Pérdidas reales

Edición Impresa

Rosana Grisolía,

Psicóloga

El duelo, en tanto proceso, refiere a un trabajo en que las pérdidas sufridas en lo real, puedan ser elaboradas en lo psíquico. Las personas en el transcurso de la vida enfrentan pérdidas.

El fallecimiento de un ser querido, pero también – aunque con connotaciones diferentes- un retiro laboral, una enfermedad, el transcurrir desde una etapa vital hacia otra, los cambios en las relaciones, las rupturas amorosas, las mudanzas, quiebres o modificaciones en la condición de trabajador o en la situación económica -entre otras situaciones vitales- implican para el sujeto atravesar duelos.

Si algo se pierde o modifica en lo real, el sujeto debe realizar un esfuerzo que implica temporalidad. A través de él, podrá paulatinamente -y a partir de una labor pesarosa- reconocer y aceptar aquellas modificaciones acaecidas en la realidad, y aquello que se modifica en él (por cuanto, en el mismo psiquismo deben operar transformaciones derivadas del hecho cierto que acontece en lo exterior y vincular).

Ahora bien, los niños también experimentan duelos ante las pérdidas. Algunas de estas están implicadas en el mismo hecho de “ir viviendo”.

Ejemplos significativos que madres o padres recuerdan (“dejó la teta y no quiere comer la papilla”, “lloró durante una semana al ingresar al jardín”, “está silencioso, no quiere hablar desde que murió el abuelo”, “a partir de nuestra separación, está rebelde, no hace los deberes”) son indicadores de modos peculiares con que cada niño expresa su afecto, su dolor, las formas en que transita distintas pérdidas.

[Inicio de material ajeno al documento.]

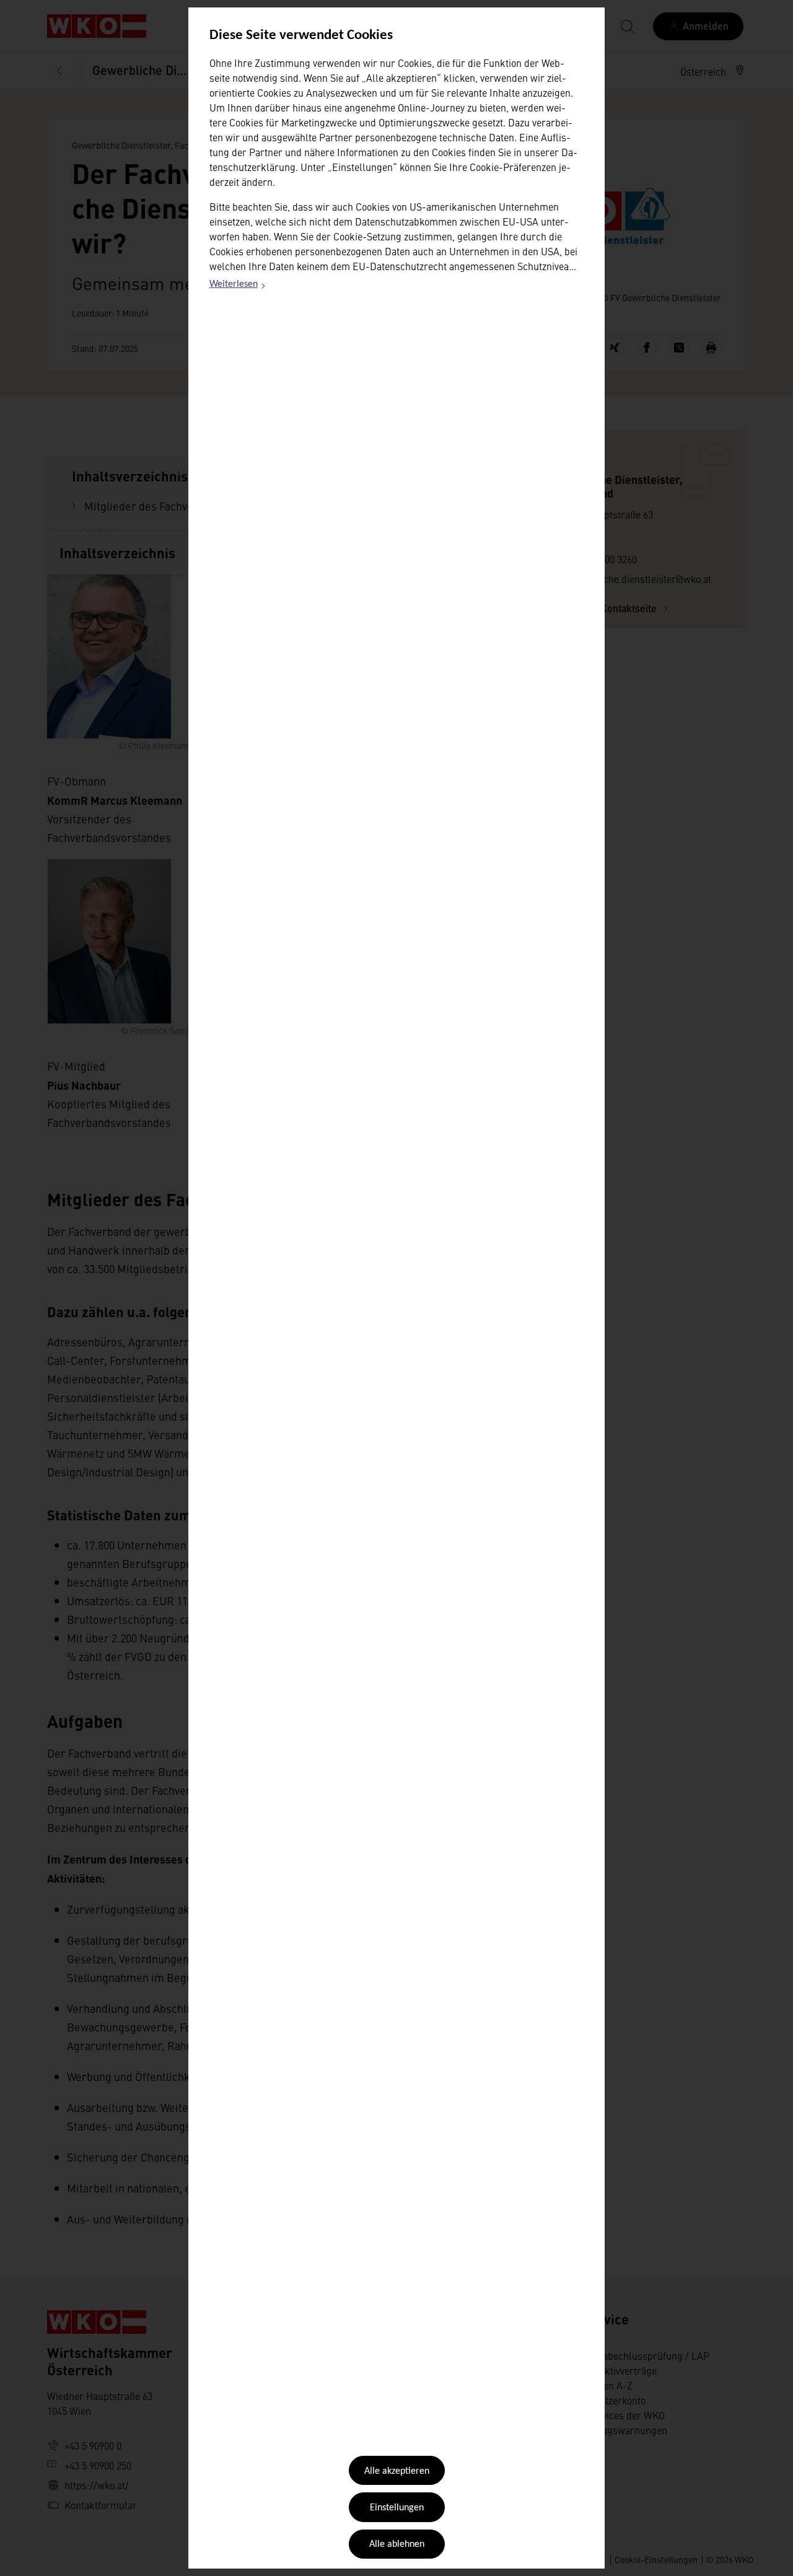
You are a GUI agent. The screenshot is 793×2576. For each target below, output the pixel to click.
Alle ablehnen (396, 2544)
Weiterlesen (237, 286)
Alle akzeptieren (396, 2471)
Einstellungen (397, 2508)
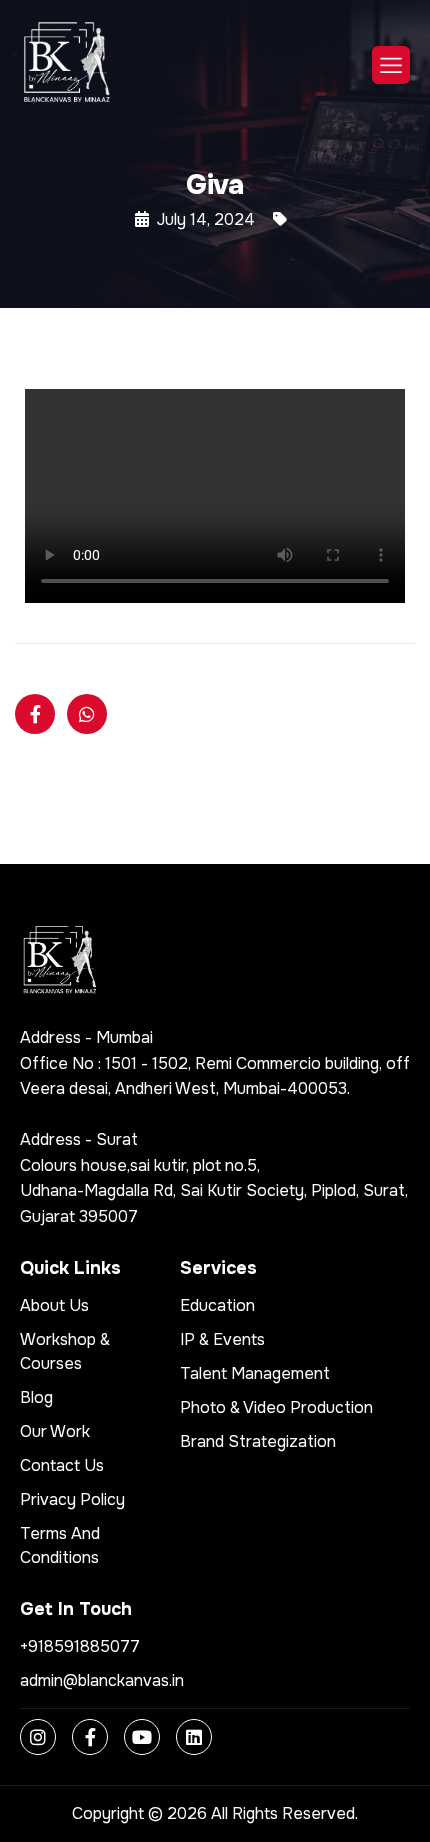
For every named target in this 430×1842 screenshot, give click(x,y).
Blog (36, 1397)
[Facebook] (90, 1737)
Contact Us (62, 1465)
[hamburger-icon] (391, 65)
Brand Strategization (258, 1441)
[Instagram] (38, 1737)
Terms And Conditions (60, 1545)
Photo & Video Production (276, 1407)
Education (217, 1305)
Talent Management (255, 1373)
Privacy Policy (72, 1499)
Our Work (55, 1431)
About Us (54, 1305)
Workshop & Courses (65, 1351)
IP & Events (222, 1339)
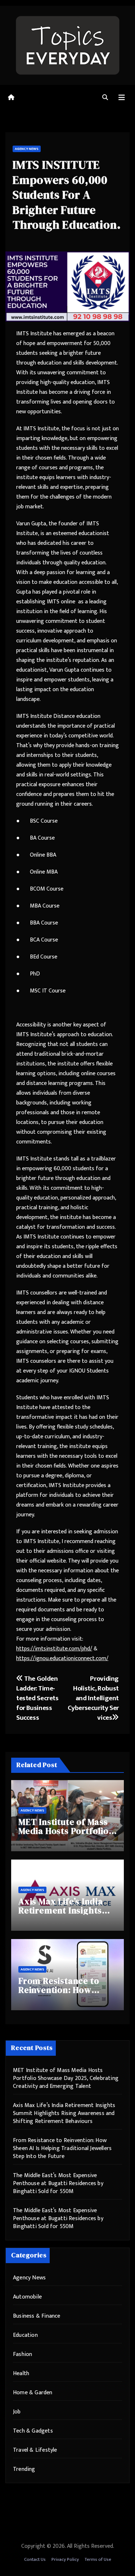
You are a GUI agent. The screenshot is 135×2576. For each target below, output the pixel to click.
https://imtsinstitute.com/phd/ (54, 1649)
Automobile (27, 2297)
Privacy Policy (65, 2559)
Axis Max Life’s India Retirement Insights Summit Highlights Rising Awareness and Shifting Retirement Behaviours (64, 2113)
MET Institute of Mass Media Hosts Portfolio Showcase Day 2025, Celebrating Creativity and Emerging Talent (65, 2078)
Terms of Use (98, 2559)
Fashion (22, 2354)
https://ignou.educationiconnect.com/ (62, 1658)
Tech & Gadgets (33, 2431)
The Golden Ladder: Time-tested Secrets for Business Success (37, 1698)
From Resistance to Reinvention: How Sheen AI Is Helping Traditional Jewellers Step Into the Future (62, 2148)
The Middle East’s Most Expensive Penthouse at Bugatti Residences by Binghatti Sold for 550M (58, 2183)
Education (25, 2335)
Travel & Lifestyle (35, 2450)
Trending (24, 2469)
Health (21, 2373)
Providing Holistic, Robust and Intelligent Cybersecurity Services (93, 1698)
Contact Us (35, 2559)
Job (17, 2412)
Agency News (27, 149)
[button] (105, 98)
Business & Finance (36, 2316)
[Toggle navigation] (122, 98)
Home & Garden (33, 2393)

Ahora bien, cuando muere una persona vinculada afectivamente al niño, no solo es menester que opere el proceso del duelo, sino también es necesario que los adultos estén presentes, por cuanto son ellos quienes deben comunicar, contener, acompañar. Muchas veces esta disponibilidad se dificulta por cuanto quienes están a cargo de la crianza transitan, a su vez, procesos dolorosos de pérdida.

¿Cómo acompañar a los hijos?

Por una parte, a partir de la palabra. Si bien no todo puede ser dicho, es necesario que -desde la propia forma en que cada sistema familiar pueda entenderlo- se comunique lo acontecido. No hacerlo, no implica que el niño no perciba. La palabra significa y alivia la incertidumbre y los temores que pudiera experimentar.

A su vez, se debe tener en cuenta de qué manera ese mensaje debe ser codificado, expresado, transmitido. Para ello, es menester considerar cuál es la escucha del niño, qué uso de la lengua y con qué representaciones de las pérdidas ese niño pudiera trabajar de acuerdo a su edad y a su entendimiento.

Especial importancia merece el conocimiento del vínculo que ha guardado el niño con la persona fallecida, la intensidad del afecto, las maneras de manifestación del mismo, y las posibles expresiones con que pudiera manifestar el dolor y que pudieran ser conducentes para la elaboración psíquica de la pérdida.

De ello se deriva la disponibilidad que deben asumir los padres para recibir desde el niño las manifestaciones de afecto y aún las conductas que lo vehiculicen, lo cual permite al niño saber que, pese a lo que se pierde, siempre habrá una persona significativa que esté allí para sostener, acompañar, y ser receptáculo y facilitador de las expresiones que el niño necesite exteriorizar.

Se trata, entonces, de comunicar acorde a lo que el niño -como receptor- puede interpretar, ser capaces de leer lo que nos quiere expresar, estar para contener y acompañar, brindar afecto y disponibilidad para él durante el proceso que deba transitar.

También, poder percibir cuando alguna conducta, reacción o modificación en su estado anímico pudiera ser indicador -no ya del tránsito por un duelo normal- sino de alguna perturbación anímica que requiriese algún abordaje específico, ante dificultades no esperables en la elaboración psíquica de la pérdida.

Pensar que la vida misma implica cambios -lo que conlleva que algo se pierda y algo nuevo acontezca- sería, tal vez, un marco posible para poder integrar la idea de la muerte a nuestro propio devenir.